The word "mediation" derives from the Latin medius-medium, which means "in the middle". It has been defined as "a process of cooperative resolution of the conflict" (Kruk, 1997) in which two or more parties in dispute receive the assistance of one or more impartial third parties (the mediators) to communicate and reach a mutually acceptable agreement by themselves about the issues in dispute.

Internationally, mediation is understood as a generic term that unites the wide variety of ways in which this method is used to resolve disputes in many different areas: civil and commercial, neighborhood and community, with respect to housing, in divorce and other types of family disputes, in health, education, employment, criminal justice system and international disputes. In English, French, German, Spanish and Portuguese the same word is used ("mediation"), only with minor variations in spelling and pronunciation. On the other hand, its use extends throughout the world, from Europe and North America to Australia and New Zealand, China and Japan. In the countries of South America of Spanish and Portuguese speech has grown rapidly. International exchanges are multiplying through literature, research, congresses and the Internet.

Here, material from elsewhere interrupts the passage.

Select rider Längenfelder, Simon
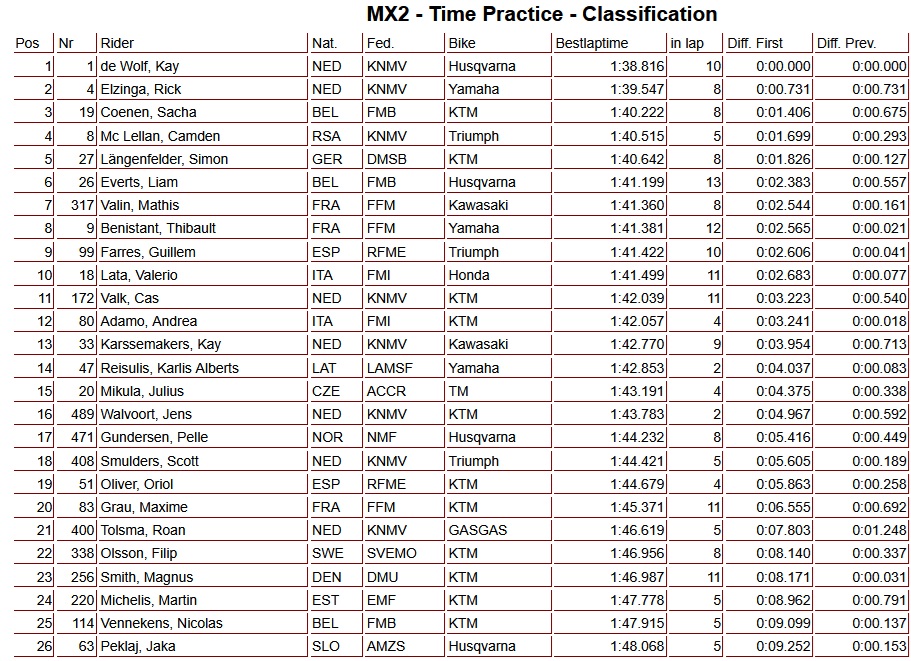 pyautogui.click(x=164, y=159)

Mediation is often considered a novelty, although in reality it has a very long history in many different civilizations and cultures.

In ancient China, it already existed in the fifth century B.C. Some anthropologists have described mediating traditions existing in many places in Africa. There are many examples of communities in Europe and North America that used mediation in the past. In England, in the 1860s, the first conciliation commissions were created with the aim of contributing to the resolution of disputes in certain industries. There is a long tradition of conciliation in the Hebrew communities.

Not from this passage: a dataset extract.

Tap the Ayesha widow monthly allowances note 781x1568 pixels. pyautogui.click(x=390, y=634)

At the international level, its application has been formalized more in some fields such as labor, industrial, commercial, health, community disputes and education. In the penal system, mediation is used in programs of reparation to the victim. There is also a high demand for the help of mediators in the resolution of disputes within a country or between different countries and communities. This has happened, for example, in the Near East or in Africa with Nelson Mandela.

In some countries, mediation is the usual means of settling disputes, and sometimes it has been established as mandatory. Modern China has more than one million mediators. Usually, family, community and labor conflicts are mediated. In this country and Japan, in principle, there is an emphasis on moral precepts and persuasion. By contrast, in other countries, mediation is conceived as a means to strengthen participants' capacity to make their own decisions and reach agreements. This is the case in most countries of the European Union, America and Australia. It was precisely Australia that was one of the first countries to enact a law, in 1975, that would promote the use of family mediation.